++++ SELECTED PASSAGE ++++
How was your long weekend break from the Merdeka (Malaysia National Day) day?
I had a very fruitful 3-day retreat and I would like to pen down the reflection and aspirations I have made during the retreat which I would like to implement for the rest of my days.
Reflection and Realisation
- Full of complains - I found that of late or i can say all these while I have been complaining a lot of people, events and things around me.
- I complained when I had too much workload when i had to take over my colleague's work when she's away for 90 days maternity. I complained when the management did not manage to find someone to replace her temporary and i was told i couldn't get the other colleague to help due to different team. And guess what this happened in my previous company when I had to replace my boss' load when she's away for few weeks medical leave and i couldn't bear to transfer some load over to a heavily pregnant teammate. And I found the same incident reoccur even when i moved to another company. This must be a lessons I need to learn. I need to learn to appreciate the trust given (and don't waste time complaining or feeling sorry for myself) and just give my best to manage and be more organized and learn to prioritize as well. In fact, I found it was a rather great opportunity to be able to work closely with people i don't get to liaise with previously and thus gain new insights and new skills/knowledge as well. If only I stop complaining and smell the roses to experience the abundance of gift God wishes i could learn from this situation.
- I complained and feel imbalance when I seems to have more housework or even financial loads at home while "everybody" else can chill out. But I've learnt the people who can contribute more is because they are blessed with more than others, thus they have the capacity to give more to others. And this is a gift from the Creator as well. So cherish it and give your best out.
++++
• [WHAT YOU NEED TO DO]: Rewrite the retreat reflection from "- I complained and" to "your best out.", putting "chores" in place of "housework".
++++ LISTED ENTRIES ++++
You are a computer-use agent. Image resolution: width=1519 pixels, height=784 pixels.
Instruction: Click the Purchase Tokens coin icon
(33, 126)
++++
++++ LISTED ENTRIES ++++
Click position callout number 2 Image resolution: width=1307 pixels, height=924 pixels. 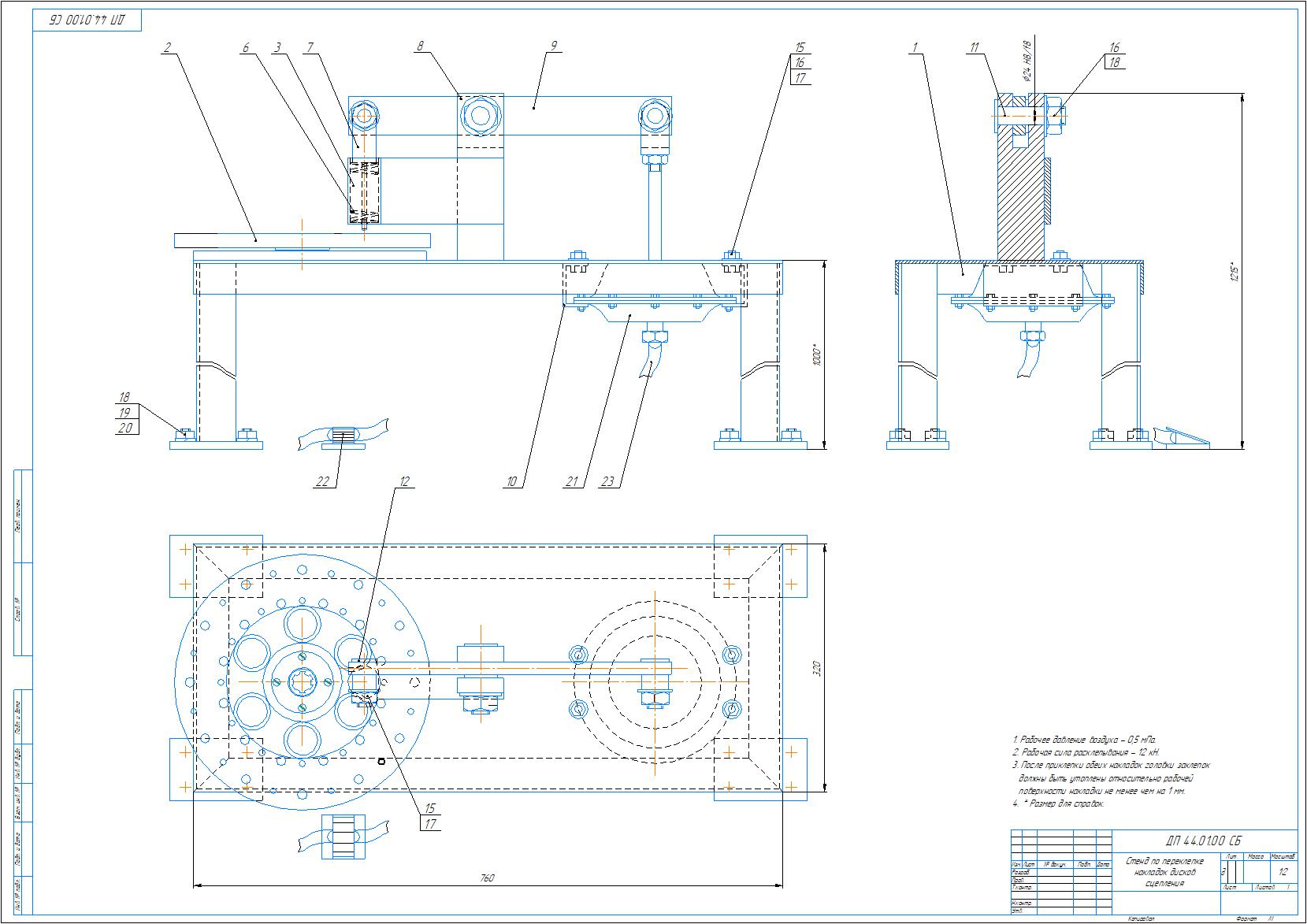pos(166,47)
++++
++++ LISTED ENTRIES ++++
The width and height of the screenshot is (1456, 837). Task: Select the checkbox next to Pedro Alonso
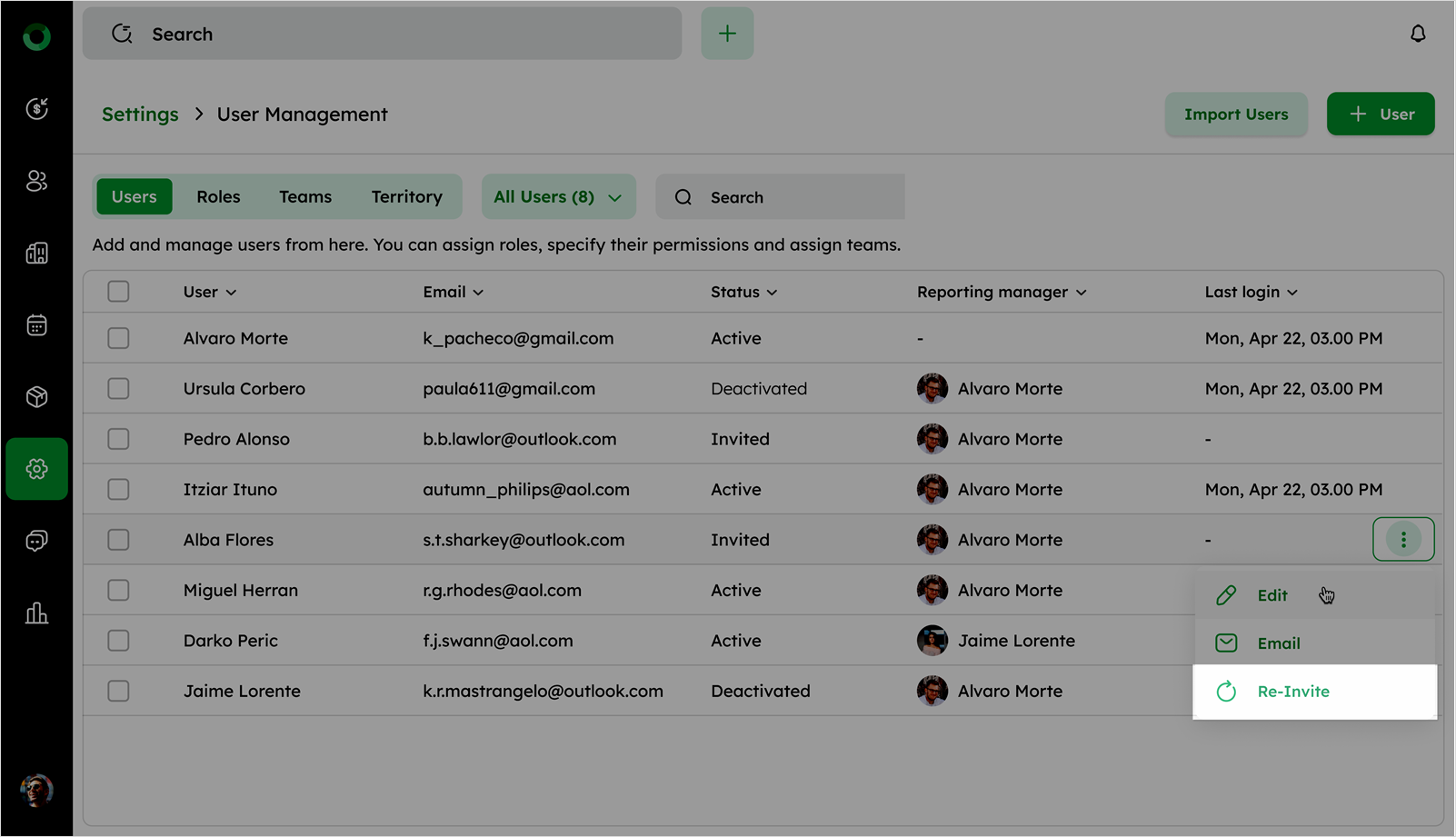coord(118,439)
++++
• [FINISHED TASK]:
- I complained and feel imbalance when I seems to have more chores or even financial loads at home while "everybody" else can chill out. But I've learnt the people who can contribute more is because they are blessed with more than others, thus they have the capacity to give more to others. And this is a gift from the Creator as well. So cherish it and give your best out.